Marsh identified over 60 varieties of plants throughout the province, foraging them and drew them from observation. “It’s like having a quest for relationship with each plant, a quest for understanding and intimacy,” said Marsh of her still life sketches. “Each fragment of nature that we draw… it’s like we are creating a dialogue.”

The work demonstrates a cohabitation between the organic and the artificial. The plant fragments and weeds, representing the organic; the bubble wrap and the sewing, representing the artificial. Having the two cohabitate creates a conversation, leaving the viewer to question their roles, both individually and together.

“Botanists call [weeds] resilient plants that are able to survive in disturbed land,” explained Marsh. There was once a time when nature was the main disruptor, but the roles have since reversed. “These plants have adapted, the seeds have stayed dormant for years and when there is a disruption that is when they germinate.”

The act of sewing the seeds into the plastic served as a form of reparative gesture, according to Marsh. To sew is to mend what has been broken.
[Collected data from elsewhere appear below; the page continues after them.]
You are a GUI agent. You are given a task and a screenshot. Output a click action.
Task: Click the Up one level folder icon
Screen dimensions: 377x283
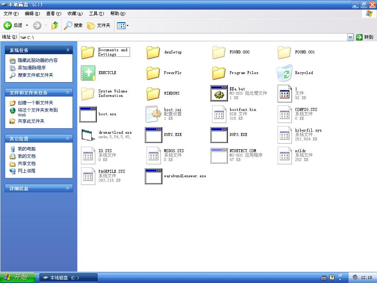55,25
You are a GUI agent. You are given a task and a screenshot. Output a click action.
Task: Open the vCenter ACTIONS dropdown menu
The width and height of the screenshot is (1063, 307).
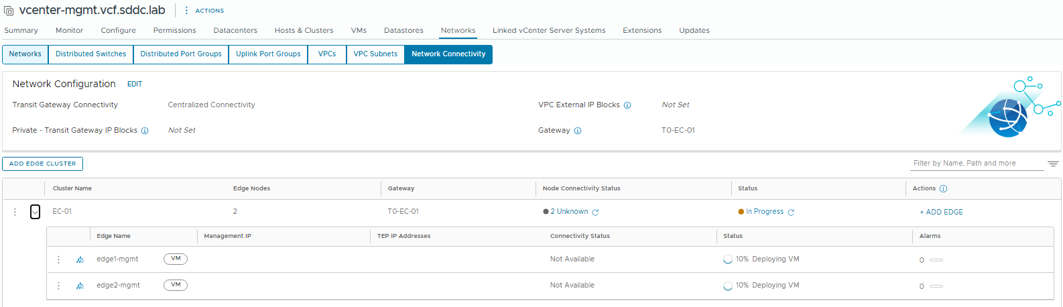(x=204, y=11)
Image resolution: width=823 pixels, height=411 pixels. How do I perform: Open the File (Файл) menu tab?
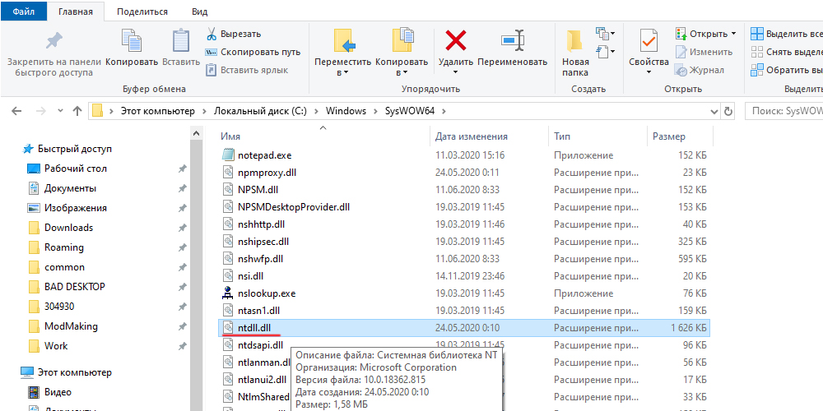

In other words, this action served as a means of repairing, seeking responsibility for damage, and allowing for the possibility of a new life.
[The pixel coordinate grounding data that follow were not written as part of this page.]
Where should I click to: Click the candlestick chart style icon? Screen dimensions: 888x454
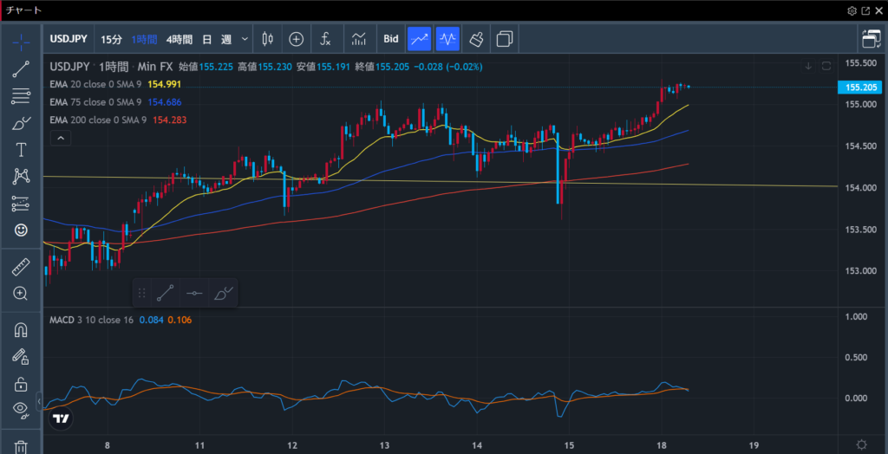tap(266, 39)
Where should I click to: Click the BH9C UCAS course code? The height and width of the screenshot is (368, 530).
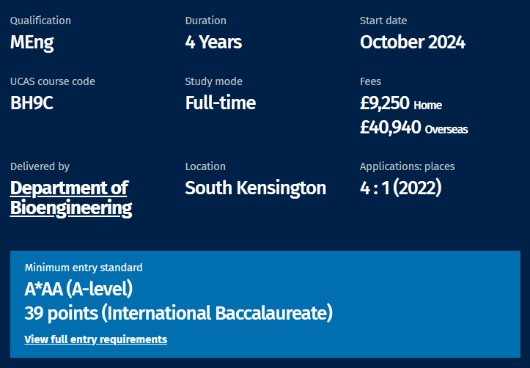tap(32, 103)
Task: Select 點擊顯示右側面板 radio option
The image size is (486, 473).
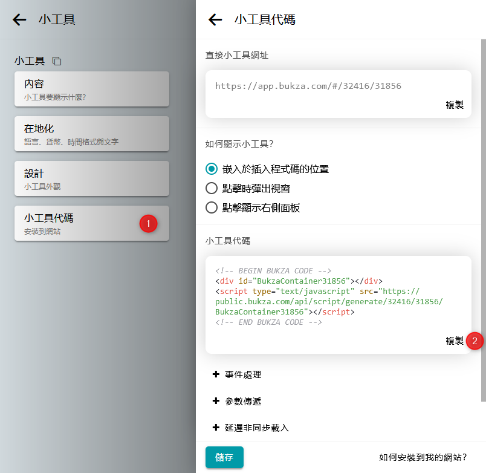Action: point(212,207)
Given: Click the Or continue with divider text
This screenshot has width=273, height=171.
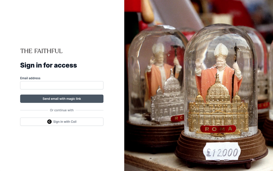Looking at the screenshot, I should coord(62,110).
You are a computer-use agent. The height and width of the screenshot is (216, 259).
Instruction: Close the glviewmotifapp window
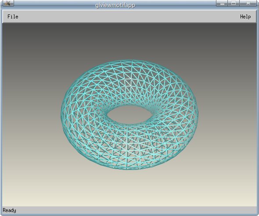(248, 3)
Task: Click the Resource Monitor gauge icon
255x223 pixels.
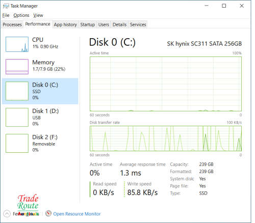Action: click(x=48, y=213)
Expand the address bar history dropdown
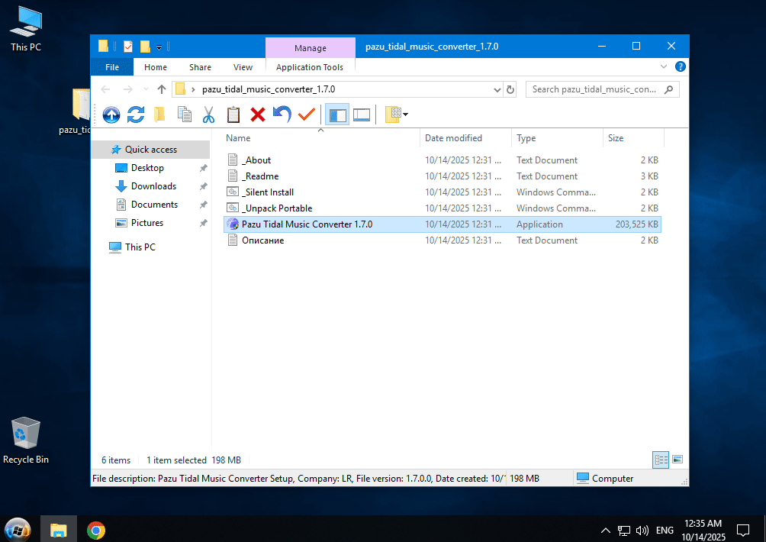Image resolution: width=766 pixels, height=542 pixels. click(x=497, y=89)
“Today it will not be the same piece as it will be tomorrow,” said Marsh. “This doesn’t trouble me at all.” She spoke of the constant state of evolution of her work, explaining that the piece has to obey natural laws. “I can’t impose my natural desire to have it preserved, it’s more nature than culture.”

The project is a work-in-progress, one that the artist aims to expand over the course of the next few years, as she collects field notes, sketches, and knowledge of the various flora that she finds throughout the province, and specifically within urban spaces.

“I see it as a source of hope in this age that we live in that I find is increasingly difficult to make sense of, one where we have all sorts of ecological crisis happening around us,” said Marsh, further explaining her interest in wild plants that are managing to survive within the city space. “They are a symbol of this regenerative capacity to be able to adapt and survive in conditions that are unsurvivable.”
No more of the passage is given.